Job Description
About the Role
We are seeking a Site Reliability Engineer (SRE) to own the availability, resilience, and operational readiness of our cloud-native platform running on AWS. This role is responsible for ensuring our systems are designed to tolerate failure, recover quickly, and support safe, continuous delivery.
As an SRE, you will apply software engineering principles to infrastructure, operations, and incident response. You will partner closely with application engineers to balance delivery velocity with reliability, and you will have clear ownership of high availability (HA), disaster recovery (DR), and incident management preparedness.
Core Responsibilities:
Reliability, Availability & Disaster Recovery
- Own and continuously evolve the High Availability (HA) and Disaster Recovery (DR) strategy across all production systems
- Define, document, and enforce service reliability targets, including availability objectives and recovery expectations
- Design and maintain resilient architectures using AWS managed services
- Establish and validate RTO and RPO targets for applications and data stores
- Design, document, and execute disaster recovery simulations, game days, and real failover testing
- Implement backup, restore, replication, and failover strategies for managed databases, Kafka, and OpenSearch
- Identify and eliminate single points of failure across infrastructure, pipelines, and operational processes
- Ensure DR plans are tested, trusted, and continuously improved, not just documented
Incident Management & Operational Readiness
- Own incident management preparedness, including tooling, runbooks, escalation paths, and communication practices
- Participate in and lead incident response for availability-impacting events
- Conduct blameless post-incident reviews and drive corrective actions to completion
- Improve systems and processes based on incident learnings
- Ensure on-call rotations, alerts, and monitoring are actionable and sustainable
- Design systems so that failures are expected, detected quickly, and recoverable
Release Engineering & Continuous Delivery
- Own the reliability aspects of continuous delivery and release management
- Design, build, and improve CI/CD pipelines using AWS CodePipeline and related services
- Define and implement safe deployment strategies (e.g., rolling, blue/green, canary)

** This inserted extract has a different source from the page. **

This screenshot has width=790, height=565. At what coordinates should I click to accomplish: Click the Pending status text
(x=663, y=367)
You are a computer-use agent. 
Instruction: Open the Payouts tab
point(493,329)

- Build automated validation, rollback, and deployment safety mechanisms
- Partner with engineering teams to reduce deployment risk, downtime, and mean time to recovery
- Balance release velocity against reliability using data-driven decision-making
Platform Engineering & DevSecOps
Build and maintain infrastructure using CloudFormation as infrastructure as code
Deploy and operate Docker-based workloads on ECS Fargate
Embed security controls into build, deploy, and runtime stages (DevSecOps)

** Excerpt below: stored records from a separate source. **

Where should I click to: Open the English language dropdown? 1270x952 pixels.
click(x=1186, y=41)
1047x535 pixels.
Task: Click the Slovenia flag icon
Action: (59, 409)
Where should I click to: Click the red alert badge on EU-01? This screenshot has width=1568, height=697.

Secure dependencies and artifacts using AWS CodeArtifact
Collaborate with development teams using Bitbucket-based workflows
Implement observability best practices, including metrics, logs, tracing, and alerts
Apply AWS best practices for IAM, networking, encryption, and secrets management
Required Qualifications
Strong production experience operating systems on AWS
Hands-on experience with containerized workloads on ECS Fargate
Proven experience owning system reliability, availability, and recovery
Experience designing and executing disaster recovery tests and failover simulations
Experience participating in or leading incident response
Strong understanding of CI/CD, release engineering, and deployment strategies
Hands-on experience with CloudFormation or equivalent infrastructure-as-code tools
Experience working with Bitbucket or similar source control systems
Familiarity with managed databases, Kafka, and OpenSearch
Strong scripting and automation skills (e.g., Python, Bash)
Preferred Qualifications
- Experience defining and operating with SLOs, SLIs, and error budgets
- Experience running DR game days in production environments
- Familiarity with SRE or production-readiness review practices
- Experience integrating security scanning and controls into CI/CD pipelines
- AWS certifications (DevOps Engineer, Solutions Architect, or Security Specialty)
- Experience supporting compliance or audit-driven environments
What Success Looks Like
- Systems consistently meet defined availability and recovery objectives
- Disaster recovery plans are regularly tested and trusted
- Incidents are handled calmly, efficiently, and lead to lasting improvements
- Deployments are routine, low-risk, and automated
- Engineering teams ship faster with confidence in platform reliability
What We Offer
- Clear ownership of platform reliability and operational excellence
- Modern AWS-native architecture using managed services
- A culture that values engineering rigor, resilience, and learning from failure
- Competitive compensation and benefits
- Flexible work environment
Important Note for Candidates
This role includes shared on-call responsibilities and active participation in incident response. We believe reliable systems are built by engineers who are empowered to improve them.
Benefits
- Competitive salary and stock options plan (with approval).
- 5 weeks of PTO.
- 5 sick leave days.
- Multisport card.
- Flexible work hours and a hybrid work setup.
- Professional growth and development opportunities.
- Global, collaborative, and inclusive company culture.